* **YOUR OBJECTIVE**: Work through the data below and give the number of lines holding the word "will", without any other text.

* **INPUT DATA**:
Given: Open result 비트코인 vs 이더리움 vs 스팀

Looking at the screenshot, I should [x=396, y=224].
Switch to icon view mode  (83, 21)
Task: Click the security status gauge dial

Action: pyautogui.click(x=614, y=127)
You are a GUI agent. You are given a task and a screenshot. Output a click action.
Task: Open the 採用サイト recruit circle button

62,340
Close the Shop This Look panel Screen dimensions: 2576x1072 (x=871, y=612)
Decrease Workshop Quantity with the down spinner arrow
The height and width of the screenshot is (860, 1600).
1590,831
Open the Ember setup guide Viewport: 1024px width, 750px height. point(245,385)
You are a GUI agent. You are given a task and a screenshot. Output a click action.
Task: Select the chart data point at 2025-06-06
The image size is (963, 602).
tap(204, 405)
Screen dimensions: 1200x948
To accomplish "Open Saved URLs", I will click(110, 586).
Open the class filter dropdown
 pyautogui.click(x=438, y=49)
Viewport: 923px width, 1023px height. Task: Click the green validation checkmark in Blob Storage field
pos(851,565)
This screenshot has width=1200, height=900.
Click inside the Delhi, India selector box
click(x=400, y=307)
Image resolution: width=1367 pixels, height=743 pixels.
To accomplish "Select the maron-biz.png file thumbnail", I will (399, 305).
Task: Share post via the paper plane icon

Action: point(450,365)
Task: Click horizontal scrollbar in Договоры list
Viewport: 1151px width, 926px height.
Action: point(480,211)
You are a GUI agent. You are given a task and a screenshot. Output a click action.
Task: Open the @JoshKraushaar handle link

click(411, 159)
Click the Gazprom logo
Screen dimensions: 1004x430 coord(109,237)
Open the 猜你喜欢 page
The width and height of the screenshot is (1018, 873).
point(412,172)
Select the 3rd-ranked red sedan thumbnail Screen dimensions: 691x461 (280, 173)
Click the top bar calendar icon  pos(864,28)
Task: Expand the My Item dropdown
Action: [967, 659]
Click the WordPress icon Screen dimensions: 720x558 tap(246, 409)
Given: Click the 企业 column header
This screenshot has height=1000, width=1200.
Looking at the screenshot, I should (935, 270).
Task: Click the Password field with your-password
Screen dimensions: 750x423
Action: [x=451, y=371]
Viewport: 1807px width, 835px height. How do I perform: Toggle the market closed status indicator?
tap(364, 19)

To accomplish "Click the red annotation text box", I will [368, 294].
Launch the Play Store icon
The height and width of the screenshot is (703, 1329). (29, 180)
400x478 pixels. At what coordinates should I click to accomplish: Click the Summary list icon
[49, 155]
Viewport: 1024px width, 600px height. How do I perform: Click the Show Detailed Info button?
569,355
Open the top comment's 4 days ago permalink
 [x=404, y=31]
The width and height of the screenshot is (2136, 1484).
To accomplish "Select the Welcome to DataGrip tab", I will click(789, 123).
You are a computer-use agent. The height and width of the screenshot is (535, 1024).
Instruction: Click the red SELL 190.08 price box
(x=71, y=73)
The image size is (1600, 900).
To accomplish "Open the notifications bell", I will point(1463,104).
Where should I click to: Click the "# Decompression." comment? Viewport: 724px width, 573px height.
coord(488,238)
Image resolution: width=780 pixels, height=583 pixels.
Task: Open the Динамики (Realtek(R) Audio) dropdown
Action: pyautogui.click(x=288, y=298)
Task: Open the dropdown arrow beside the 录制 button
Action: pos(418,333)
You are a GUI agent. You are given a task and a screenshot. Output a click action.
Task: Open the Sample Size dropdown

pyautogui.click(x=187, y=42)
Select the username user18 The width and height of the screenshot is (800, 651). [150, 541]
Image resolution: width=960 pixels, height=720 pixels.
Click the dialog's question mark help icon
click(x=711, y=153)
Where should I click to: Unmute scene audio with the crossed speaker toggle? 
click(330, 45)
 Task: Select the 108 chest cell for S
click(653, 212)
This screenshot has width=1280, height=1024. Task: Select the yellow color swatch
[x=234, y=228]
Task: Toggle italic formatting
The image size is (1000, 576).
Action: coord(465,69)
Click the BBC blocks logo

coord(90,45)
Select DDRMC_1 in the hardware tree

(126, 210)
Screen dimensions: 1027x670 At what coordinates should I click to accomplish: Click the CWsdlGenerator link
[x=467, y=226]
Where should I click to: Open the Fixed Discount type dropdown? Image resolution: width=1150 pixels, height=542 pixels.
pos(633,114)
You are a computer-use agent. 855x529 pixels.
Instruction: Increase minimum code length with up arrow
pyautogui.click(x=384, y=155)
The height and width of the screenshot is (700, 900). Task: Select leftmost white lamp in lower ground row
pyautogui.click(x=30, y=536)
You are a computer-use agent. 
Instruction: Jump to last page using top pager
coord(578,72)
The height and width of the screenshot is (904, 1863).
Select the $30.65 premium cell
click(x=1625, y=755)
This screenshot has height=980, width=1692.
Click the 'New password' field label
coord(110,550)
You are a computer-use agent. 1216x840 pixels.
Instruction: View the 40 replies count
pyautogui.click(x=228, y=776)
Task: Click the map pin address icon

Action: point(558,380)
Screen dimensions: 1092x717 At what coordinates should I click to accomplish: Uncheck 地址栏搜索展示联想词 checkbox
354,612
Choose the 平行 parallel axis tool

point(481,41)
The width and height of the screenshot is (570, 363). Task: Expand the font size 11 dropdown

* **OUTPUT FOR THIS TASK**: 5